** Opening Records supplied block **

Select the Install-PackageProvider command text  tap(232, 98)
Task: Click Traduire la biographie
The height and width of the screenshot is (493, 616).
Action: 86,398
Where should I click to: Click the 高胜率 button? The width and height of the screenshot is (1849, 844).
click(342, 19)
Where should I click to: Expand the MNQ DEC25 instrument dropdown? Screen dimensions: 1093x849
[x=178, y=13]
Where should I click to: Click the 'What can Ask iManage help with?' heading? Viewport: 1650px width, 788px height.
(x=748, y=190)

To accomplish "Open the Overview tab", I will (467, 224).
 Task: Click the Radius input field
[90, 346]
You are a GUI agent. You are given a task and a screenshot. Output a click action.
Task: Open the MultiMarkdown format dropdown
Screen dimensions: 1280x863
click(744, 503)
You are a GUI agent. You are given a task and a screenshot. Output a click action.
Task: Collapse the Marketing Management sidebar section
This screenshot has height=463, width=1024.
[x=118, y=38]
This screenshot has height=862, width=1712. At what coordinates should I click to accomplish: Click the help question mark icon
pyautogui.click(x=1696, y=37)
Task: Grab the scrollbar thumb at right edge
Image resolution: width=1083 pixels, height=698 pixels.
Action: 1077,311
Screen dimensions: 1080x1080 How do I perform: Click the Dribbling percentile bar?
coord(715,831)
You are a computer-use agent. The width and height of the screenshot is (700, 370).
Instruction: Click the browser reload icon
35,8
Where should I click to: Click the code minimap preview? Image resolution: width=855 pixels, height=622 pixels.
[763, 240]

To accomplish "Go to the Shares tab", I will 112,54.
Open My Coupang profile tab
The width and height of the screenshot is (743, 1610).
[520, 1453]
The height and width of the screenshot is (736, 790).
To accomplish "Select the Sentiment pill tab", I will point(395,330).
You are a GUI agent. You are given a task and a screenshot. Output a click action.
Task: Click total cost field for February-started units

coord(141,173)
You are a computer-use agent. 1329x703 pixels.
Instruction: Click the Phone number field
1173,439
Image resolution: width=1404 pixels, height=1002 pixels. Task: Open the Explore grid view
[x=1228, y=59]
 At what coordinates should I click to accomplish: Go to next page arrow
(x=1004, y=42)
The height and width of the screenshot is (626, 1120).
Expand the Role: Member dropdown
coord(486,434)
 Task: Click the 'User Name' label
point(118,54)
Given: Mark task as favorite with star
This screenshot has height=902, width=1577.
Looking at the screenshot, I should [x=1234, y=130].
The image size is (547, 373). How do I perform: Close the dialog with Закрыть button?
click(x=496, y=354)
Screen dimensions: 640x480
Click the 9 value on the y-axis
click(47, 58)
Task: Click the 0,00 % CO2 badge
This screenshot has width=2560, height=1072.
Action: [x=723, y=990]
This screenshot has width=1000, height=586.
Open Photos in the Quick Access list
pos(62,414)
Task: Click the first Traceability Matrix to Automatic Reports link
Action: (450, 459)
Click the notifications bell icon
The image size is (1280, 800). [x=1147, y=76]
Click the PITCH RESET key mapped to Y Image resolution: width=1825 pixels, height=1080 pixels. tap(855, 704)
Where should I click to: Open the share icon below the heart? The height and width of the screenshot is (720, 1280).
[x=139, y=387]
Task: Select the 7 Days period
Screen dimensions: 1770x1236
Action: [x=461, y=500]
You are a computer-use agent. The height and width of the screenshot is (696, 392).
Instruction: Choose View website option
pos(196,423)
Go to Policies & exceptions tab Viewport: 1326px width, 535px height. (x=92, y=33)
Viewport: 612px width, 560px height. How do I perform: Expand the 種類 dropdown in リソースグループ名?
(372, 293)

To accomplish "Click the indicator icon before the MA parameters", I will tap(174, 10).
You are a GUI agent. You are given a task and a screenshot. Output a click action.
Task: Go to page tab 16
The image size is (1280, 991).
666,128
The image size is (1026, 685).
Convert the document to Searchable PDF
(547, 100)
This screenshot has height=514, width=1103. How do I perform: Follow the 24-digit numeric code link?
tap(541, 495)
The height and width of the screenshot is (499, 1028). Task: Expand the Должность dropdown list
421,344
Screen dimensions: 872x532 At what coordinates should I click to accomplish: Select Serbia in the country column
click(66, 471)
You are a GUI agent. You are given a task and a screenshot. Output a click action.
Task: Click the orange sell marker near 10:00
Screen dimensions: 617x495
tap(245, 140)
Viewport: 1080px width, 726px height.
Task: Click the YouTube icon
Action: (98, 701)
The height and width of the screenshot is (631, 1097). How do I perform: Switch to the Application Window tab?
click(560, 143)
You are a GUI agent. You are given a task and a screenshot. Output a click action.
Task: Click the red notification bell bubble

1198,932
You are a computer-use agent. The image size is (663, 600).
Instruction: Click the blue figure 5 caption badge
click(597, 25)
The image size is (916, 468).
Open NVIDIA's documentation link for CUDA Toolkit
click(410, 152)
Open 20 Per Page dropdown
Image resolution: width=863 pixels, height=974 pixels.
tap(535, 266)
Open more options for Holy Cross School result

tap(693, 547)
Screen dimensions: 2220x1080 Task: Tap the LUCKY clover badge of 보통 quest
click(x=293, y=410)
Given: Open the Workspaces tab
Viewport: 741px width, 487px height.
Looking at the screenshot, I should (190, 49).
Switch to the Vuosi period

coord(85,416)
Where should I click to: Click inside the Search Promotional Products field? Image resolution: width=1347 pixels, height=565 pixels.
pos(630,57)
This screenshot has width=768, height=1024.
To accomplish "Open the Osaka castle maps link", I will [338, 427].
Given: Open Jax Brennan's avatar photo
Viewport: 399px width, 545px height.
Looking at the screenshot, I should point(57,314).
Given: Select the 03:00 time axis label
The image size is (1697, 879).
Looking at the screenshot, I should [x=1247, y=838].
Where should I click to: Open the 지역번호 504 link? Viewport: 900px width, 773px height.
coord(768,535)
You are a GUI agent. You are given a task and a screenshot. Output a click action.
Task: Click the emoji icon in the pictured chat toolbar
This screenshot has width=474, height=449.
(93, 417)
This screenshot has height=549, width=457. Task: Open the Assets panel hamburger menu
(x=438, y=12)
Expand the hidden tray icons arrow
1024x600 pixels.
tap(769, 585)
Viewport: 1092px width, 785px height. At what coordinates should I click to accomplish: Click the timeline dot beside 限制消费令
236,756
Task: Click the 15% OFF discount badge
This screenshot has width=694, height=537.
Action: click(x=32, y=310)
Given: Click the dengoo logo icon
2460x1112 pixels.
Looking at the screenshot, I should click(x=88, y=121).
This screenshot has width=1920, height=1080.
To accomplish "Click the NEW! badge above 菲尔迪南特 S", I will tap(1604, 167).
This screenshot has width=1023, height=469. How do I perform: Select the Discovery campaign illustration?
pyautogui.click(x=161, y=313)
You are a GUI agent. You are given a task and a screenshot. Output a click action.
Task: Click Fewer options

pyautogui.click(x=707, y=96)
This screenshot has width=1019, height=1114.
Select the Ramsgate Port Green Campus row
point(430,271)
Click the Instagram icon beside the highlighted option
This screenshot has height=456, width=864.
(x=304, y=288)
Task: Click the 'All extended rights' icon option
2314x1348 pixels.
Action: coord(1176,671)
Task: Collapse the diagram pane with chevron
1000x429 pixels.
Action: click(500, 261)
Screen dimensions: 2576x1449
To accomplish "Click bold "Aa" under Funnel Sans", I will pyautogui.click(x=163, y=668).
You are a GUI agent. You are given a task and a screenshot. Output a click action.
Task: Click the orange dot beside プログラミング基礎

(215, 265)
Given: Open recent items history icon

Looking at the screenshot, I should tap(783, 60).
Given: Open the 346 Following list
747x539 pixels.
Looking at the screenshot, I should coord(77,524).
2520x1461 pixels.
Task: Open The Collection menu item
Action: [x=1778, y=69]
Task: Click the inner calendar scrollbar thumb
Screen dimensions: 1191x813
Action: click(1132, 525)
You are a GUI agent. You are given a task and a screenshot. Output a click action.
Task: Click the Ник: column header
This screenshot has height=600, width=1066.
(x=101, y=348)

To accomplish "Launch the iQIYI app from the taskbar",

** Closing Records supplied block **

What to do. The lines to return are those in the material above that hold "scrollbar".

Response.
Task: Grab the scrollbar thumb at right edge
Task: Click the inner calendar scrollbar thumb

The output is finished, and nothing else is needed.